An egg is great for them 2 or 3x a week. I'm not brave enough to throw the shell in though. I have to put it through the coffee grinder (which I bought just to ground egg shells) and make it into a powder. I just get so nervous thinking about them choking.
If you don't feel like putting a raw egg in, you can scramble it , hard boil or soft boil it too. But raw should be fine.


----------



## kiki & pippin's mom (Jun 5, 2007)

I love the coffee grinder suggestion...a great use for the ugly one I never threw away...

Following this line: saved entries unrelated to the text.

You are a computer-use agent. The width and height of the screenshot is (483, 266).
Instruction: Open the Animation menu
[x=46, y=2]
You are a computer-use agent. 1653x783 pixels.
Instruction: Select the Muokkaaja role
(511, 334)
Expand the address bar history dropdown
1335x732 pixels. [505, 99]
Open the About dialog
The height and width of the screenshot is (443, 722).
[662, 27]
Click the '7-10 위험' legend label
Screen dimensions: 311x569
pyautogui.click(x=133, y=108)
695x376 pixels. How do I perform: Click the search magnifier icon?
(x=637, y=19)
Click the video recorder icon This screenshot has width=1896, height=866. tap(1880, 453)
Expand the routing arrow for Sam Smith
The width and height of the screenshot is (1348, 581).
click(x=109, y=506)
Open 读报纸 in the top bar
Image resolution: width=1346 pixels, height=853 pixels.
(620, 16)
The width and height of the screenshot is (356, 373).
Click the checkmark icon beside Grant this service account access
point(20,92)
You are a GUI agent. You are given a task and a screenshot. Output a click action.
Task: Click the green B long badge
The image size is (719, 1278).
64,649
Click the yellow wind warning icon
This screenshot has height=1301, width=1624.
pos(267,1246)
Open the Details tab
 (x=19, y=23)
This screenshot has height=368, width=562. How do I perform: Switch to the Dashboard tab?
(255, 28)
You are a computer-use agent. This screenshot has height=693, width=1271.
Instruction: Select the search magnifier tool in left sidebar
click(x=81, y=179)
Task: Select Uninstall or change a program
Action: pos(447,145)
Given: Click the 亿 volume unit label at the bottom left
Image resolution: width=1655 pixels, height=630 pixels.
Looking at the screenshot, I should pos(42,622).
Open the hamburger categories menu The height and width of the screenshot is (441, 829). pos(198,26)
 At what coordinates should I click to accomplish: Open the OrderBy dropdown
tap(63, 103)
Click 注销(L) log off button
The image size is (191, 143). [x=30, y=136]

I'll have to dig it out of the cupboard and clean it up _really well_ first though....


----------



## luvmyfurbaby (Feb 11, 2007)

I hard boil eggs for them and stick it in the blender...shells and all and add it to their food.


----------



## Joey's Mom2 (Aug 24, 2004)

I crack the eggs, scrambled it and then I use a mortar (I'm Asian and I cook mostly Asian food) to turn the shells to a powder like consistency and mix it into the scrambled egg.


----------



## Cosy (Feb 9, 2006)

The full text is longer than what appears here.